Freight rates experienced a slump in February, but the latest release of ACT Research’s For-Hire Trucking Index suggests that this downward trend has nearly reached its finale.
ACT Research’s recent market analysis revealed encouraging signs for the rate trends in freight volumes, with capacity growth beginning to slow this month. This could be an indication that a recovery may soon occur as fleets start feeling positive impacts from more relaxed conditions of the market.
ACT’s Trucking Volume Index has been in a downward trend for the majority of the past eleven months, with February falling below 50 – considered contractionary territory. Despite an uncertain economic climate, truck volumes remain soft but mixed signals point to hopefulness amongst industry professionals and analysts alike.
“The soft freight market persists as inflation continues to impact consumers’ purchasing power, and recent bank failures and job cuts make recession more likely,” said Tim Denoyer, vice president and senior analyst at ACT Research.
February saw a major drop in ACT Research’s Pricing Index, with the index plunging to an all-time low of 39.3 – its fourth time ever falling into 30s territory and 6.3 points down from January’s 45.6 reading.

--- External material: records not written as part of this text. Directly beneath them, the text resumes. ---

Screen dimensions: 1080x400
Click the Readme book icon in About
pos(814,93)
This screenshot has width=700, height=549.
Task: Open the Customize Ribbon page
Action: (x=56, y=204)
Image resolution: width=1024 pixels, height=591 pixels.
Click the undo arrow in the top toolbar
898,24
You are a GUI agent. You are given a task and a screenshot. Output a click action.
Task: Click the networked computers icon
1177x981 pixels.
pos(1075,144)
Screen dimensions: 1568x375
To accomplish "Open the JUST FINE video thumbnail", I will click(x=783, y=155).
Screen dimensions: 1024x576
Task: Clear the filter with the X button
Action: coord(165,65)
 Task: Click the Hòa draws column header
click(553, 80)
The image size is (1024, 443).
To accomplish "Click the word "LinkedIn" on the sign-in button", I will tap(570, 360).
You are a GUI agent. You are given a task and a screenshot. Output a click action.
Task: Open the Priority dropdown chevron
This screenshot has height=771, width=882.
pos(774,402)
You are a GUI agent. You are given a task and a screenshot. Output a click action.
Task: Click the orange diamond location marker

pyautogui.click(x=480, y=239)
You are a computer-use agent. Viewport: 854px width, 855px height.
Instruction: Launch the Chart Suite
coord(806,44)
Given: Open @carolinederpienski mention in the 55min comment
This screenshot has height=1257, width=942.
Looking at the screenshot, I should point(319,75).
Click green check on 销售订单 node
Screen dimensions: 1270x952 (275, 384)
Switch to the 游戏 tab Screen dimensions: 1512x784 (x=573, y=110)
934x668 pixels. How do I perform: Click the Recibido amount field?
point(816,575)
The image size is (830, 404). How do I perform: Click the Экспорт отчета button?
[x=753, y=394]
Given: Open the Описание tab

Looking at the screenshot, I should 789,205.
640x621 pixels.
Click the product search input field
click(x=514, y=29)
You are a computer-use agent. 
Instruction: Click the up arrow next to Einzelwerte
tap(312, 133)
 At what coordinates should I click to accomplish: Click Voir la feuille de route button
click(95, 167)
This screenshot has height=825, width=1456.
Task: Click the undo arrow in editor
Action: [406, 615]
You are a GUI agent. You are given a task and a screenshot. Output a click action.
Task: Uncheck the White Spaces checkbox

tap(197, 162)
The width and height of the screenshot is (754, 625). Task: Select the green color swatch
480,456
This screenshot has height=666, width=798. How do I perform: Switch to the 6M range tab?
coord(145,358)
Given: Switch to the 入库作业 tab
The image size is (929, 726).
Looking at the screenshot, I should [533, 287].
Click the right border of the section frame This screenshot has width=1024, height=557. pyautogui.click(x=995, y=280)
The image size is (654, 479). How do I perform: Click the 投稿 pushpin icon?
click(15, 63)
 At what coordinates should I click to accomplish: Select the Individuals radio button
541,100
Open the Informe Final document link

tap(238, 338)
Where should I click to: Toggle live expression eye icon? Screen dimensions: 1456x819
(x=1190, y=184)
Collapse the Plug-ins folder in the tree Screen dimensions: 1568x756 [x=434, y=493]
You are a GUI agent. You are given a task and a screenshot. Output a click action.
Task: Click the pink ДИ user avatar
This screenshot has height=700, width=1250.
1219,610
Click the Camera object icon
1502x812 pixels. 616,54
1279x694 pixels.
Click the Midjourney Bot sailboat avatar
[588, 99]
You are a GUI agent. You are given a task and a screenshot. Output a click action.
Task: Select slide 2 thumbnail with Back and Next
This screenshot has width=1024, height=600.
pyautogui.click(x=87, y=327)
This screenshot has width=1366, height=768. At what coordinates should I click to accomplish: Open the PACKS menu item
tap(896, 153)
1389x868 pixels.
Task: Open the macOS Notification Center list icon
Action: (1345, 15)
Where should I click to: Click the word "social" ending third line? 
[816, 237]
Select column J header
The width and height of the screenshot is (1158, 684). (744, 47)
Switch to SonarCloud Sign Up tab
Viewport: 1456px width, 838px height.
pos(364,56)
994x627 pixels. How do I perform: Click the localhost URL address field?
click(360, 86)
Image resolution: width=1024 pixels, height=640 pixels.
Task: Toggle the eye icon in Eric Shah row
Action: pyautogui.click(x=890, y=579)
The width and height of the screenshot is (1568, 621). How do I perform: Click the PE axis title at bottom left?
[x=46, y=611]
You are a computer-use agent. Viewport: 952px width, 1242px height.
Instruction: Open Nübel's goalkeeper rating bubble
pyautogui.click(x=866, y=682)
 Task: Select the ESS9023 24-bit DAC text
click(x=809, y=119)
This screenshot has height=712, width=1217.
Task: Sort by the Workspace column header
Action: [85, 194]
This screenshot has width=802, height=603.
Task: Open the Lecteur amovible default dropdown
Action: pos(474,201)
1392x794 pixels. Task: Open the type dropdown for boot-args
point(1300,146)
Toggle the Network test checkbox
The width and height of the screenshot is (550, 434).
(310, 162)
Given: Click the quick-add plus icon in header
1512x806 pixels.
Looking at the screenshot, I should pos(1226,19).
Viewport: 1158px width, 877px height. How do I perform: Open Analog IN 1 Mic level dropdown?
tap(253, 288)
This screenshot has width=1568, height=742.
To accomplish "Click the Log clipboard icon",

“The cure for low prices is low prices, and we currently estimate spot rates are 16% below fleet operating costs, which should expedite this bottoming process,” Denoyer added. “Even as freight demand fundamentals will likely remain soft, seasonal increases in TL volumes as capacity slows and eventually tightens will build the bottom of the spot rate cycle in the next couple of months.”
Despite a slight dip in the Capacity Index for February, ACT reported signs of stabilization as fleets have adapted to softened market conditions by shifting towards larger, better-financed enterprises. This is indicative of an economic bottoming process and suggests that capacity has seen improvement over the past year due to supply chain upgrades and influxes.
After a revitalizing January, the Supply-Demand Balance of ACT’s measure moved looser in February with month-over-month declines in both volumes and capacity.
“The trucking market has been loose for a full year based on this series,” Denoyer concluded. “Though the loose environment is expected to persist in the near term, we expect less loosening from here.”